“Life should not be a journey to the grave with the intention of arriving safely in a pretty and well preserved body, but rather to skid in broadside in a cloud of smoke, thoroughly used up, totally worn out, and loudly proclaiming, “Wow! What a Ride!”
-Hunter S. Thompson
I have been asked multiple times to share the story of how I ended up so stupidly injuring myself in town in the first place, so here it is:
I had just hiked Forester Pass by myself at nighttime. I had hiked up steep snowy inclines, fallen, slid downwards, gotten lost, felt alone, been really cold, insecure, worried, hungry, sick, in pain, and completely depleted of energy and strength. I’m not dramatizing this for effect. Maybe for some of you this is no big deal, but for me, it was quite a feat. I’d never hiked in the snow before. I’d tried to be prepared but my winter gear didn’t arrive in time to Kennedy Meadows (after which the snowy parts of the trail begin) and was mailed ahead to a town that came after Forester Pass. I didn’t expect to experience altitude sickness (I’d hiked a third of Mt. Whitney before and didn’t feel affected by it). I planned to hike this section with someone else, but couldn’t find that person. Hiking Forester Pass is already not an easy task, and I had several disadvantages on my side.

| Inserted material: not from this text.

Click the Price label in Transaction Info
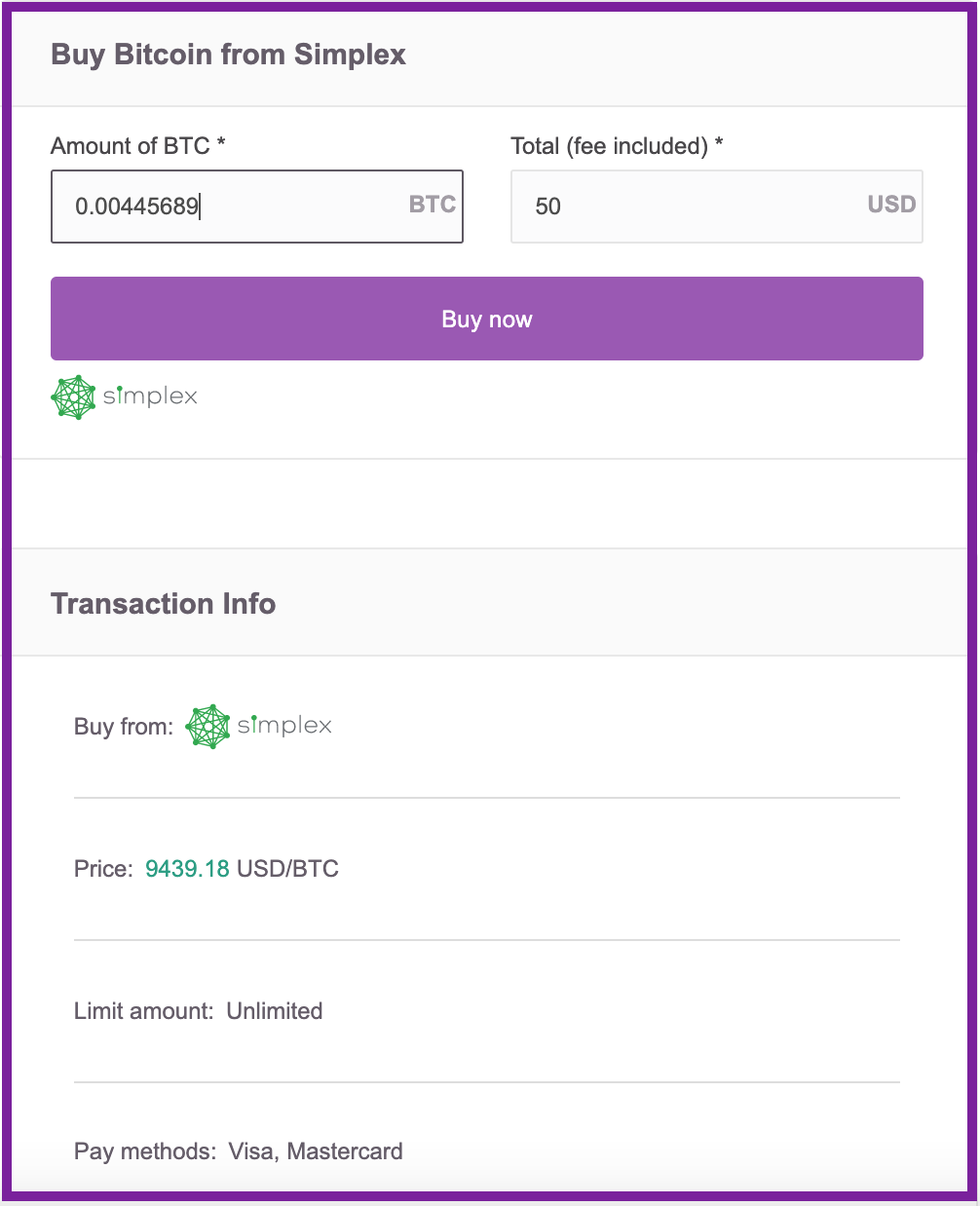Viewport: 980px width, 1206px height. coord(102,868)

So, when I had climbed over Forester, and the next day, Kearsarge, and was still alive afterwards, I felt pretty unstoppable. Consequently, when I got on a borrowed bicycle, I was no longer nervous about riding a bike too quickly, too carelessly, too riskily, and threw caution to the wind. Prior to hiking Forester, I could never let go of the handlebars because fear would stop me. Now, I could let go of the handlebars and feel like I’m soaring. Additionally, I learned that I could put my hands back on the handlebars and lift my legs off of the pedals instead. I stuck them out on both sides, I crossed them in a yoga pose, I placed them onto the handlebars. This newfound fearlessness felt amazing. I decided to try something stupid. I combined the two. I had my legs on the handlebars already and let go with my hands as well. Imagine that, and add the fact that I was also going too fast, and in the middle of the road as well. The bike wobbled, I didn’t have time to grab on to anything, and was thrown over the handlebars. I landed onto my tailbone, then fell onto my ride side and skidded down the road, ripping skin off as I went.
I couldn’t get up. For a second, I thought I was paralyzed. A few other hikers who were biking behind me stood in the road to redirect traffic. Someone tried to pick me up. I screamed at them not to touch me. I sat there until I got used to the sudden shock of so much pain all at once, and then allowed someone to help me into a standing position. But I couldn’t walk. A passing car who’d witnessed the fall offered to take me back to the hostel, where my wonderful fellow hikers cleaned my road rash wounds, helped me ice my throbbing tailbone, and made me root beer floats (which was the whole purpose of the joyride in the first place; we went to Vons to buy ice cream and root beer). They later carried me upstairs to my room (I couldn’t climb the stairs), and in the middle of the night, when I couldn’t sleep, brought me pain killers and water. One extra sweet hiker, Horse Whistler (pictured below), proceeded to help me change the bandages on my back every day for about a week until new skin began to form where there wasn’t any.
I love these compassionate, kind-hearted souls so much, and keep in mind that I’d just met them at the hostel one day prior. The PCT is a wonderful place full of people who connect in a beautiful way and become friends for life at an astonishingly quick speed.
But, before I go off track further (I just felt the need to recognize certain people’s kindness for a moment), the moral of the story is that facing your fears emboldens you, and sometimes too much so. I have learned that accomplishing something that is challenging and difficult makes me feel powerful and invincible. I have also learned that this feeling is one that needs to be kept under control or else it can result in some risky behavior. My fragile body can’t always keep up with my soaring spirit, and I need to remember this. I need to regulate my fearlessness, diminish my feelings of invincibility, and take care of myself so that I can continue to go on crazy adventures, long-distance backpacking trips, and wild bike rides at nighttime (and occasionally, even let myself let go of the handlebars with my hands or place my feet on the handlebars, just not both combined!). I’m only human. I can fall, break, hurt, die. I need to remember this.